Chapter 15 of the Bankruptcy Code was enacted to, among other things, foster cooperation between courts of the United States and courts of foreign countries “involved in cross-border insolvency cases.” 11 U.S.C. § 1501(a). In furtherance of this mandate, Section 1518 of the Bankruptcy Code requires a foreign representative to inform the US court of any “substantial change” in the status of the foreign proceeding or the foreign representative’s appointment. The Bankruptcy Code is silent as to the ramifications for failing to provide such a report. However, the United States Bankruptcy Court for the Northern District of Illinois (the “Bankruptcy Court”) recently determined that a foreign representative’s failure to fulfill its duties to the Bankruptcy Court under Section 1518 warranted dismissal of the bankruptcy case and a bar of that foreign representative’s powers to act in matters before the Bankruptcy Court. In re Ace Track Co., Ltd., No. 15bk13819, 2023 WL 551963 (Bankr. N.D. Ill. Jan. 27, 2023).
Ace Track Co. Ltd. (“Debtor”) was a debtor in a rehabilitation proceeding pending in the Republic of Korea (the “Korean Proceeding”). By order of the Changwon District Court bankruptcy division (the “Korean Court”), Sooan Cho (“Foreign Representative”) was authorized to file a Chapter 15 case in the Bankruptcy Court. Upon the Foreign Representative’s request, the Bankruptcy Court entered an order recognizing the Korean Proceeding as a foreign main proceeding. Five years after recognition, counsel for the Foreign Representative filed a motion to withdraw as counsel asserting that there had been no contact with the Foreign Representative and that counsel had been unable to reach him. The Bankruptcy Court, consistent with its authority under Chapter 15, attempted to directly contact the Foreign Representative. Because its efforts proved to be futile, the Bankruptcy Court contacted the Korean Court and learned that the Korean Court had previously approved the Debtor’s restructuring plan and that the Korean Proceeding had been terminated on February 22, 2018. In addition, the Bankruptcy Court learned that the Foreign Representative was removed from his role as receiver for the Debtor on December 19, 2016.
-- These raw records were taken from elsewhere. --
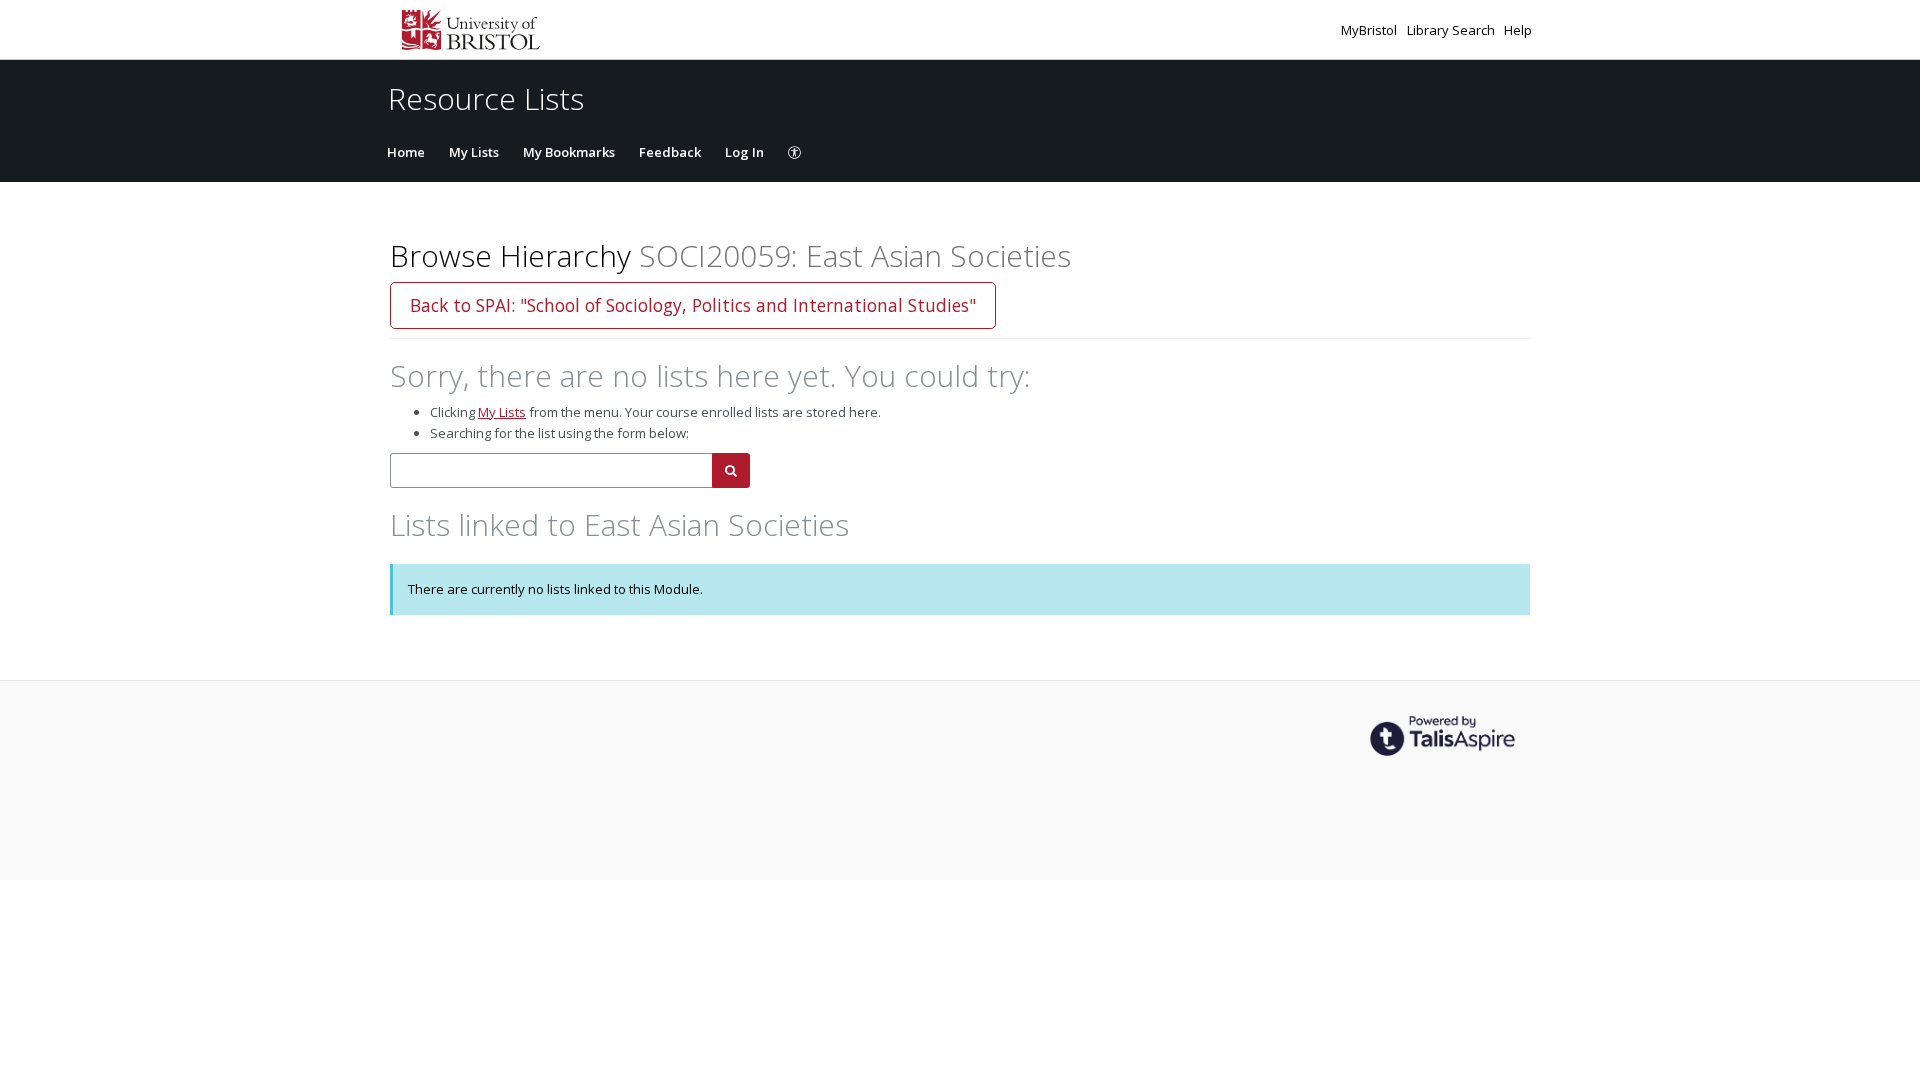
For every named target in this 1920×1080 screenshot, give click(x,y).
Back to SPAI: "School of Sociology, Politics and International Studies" (693, 305)
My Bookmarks (569, 152)
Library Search (1452, 30)
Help (1518, 30)
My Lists (474, 152)
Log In (744, 152)
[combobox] (551, 470)
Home (406, 152)
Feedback (670, 152)
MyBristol (1370, 30)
Because the Foreign Representative did not communicate these changes in status with the Bankruptcy Court or the Foreign Representative’s counsel, the Bankruptcy Court issued an “order to show cause,” which is often used in the US to give parties an opportunity to be heard before the court issues a particular ruling. In this instance, the order to show cause required any interested party to appear and show cause why:
- The [Chapter 15 case] should not be closed;
- [Foreign Representative’s] Counsel should not be relieved from their representation; and
- [Foreign Representative] should not be barred from acting as foreign representative in matters before [the Bankruptcy Court] without express prior authorization . . . .
Despite great efforts by the Bankruptcy Court, the Foreign Representative did not appear at the hearing on the Show Cause Order. Therefore, the Bankruptcy Court determined that the Foreign Representative failed to fulfill its duties to the Bankruptcy Court under Section 1518.
Having made this finding, the Bankruptcy Court issued an order closing the Chapter 15 case and barring the Foreign Representative from acting as a foreign representative before the Bankruptcy Court until the Foreign Representative demonstrates that “he understands and will abide by his obligations to this court as petitioner in matters before it.” Accordingly, foreign representatives, including trustees, liquidators, administrators and receivers, should be mindful of their duty to keep a US court informed in a Chapter 15 case and the risk that a US court may bar them from acting should they fail to satisfy that obligation.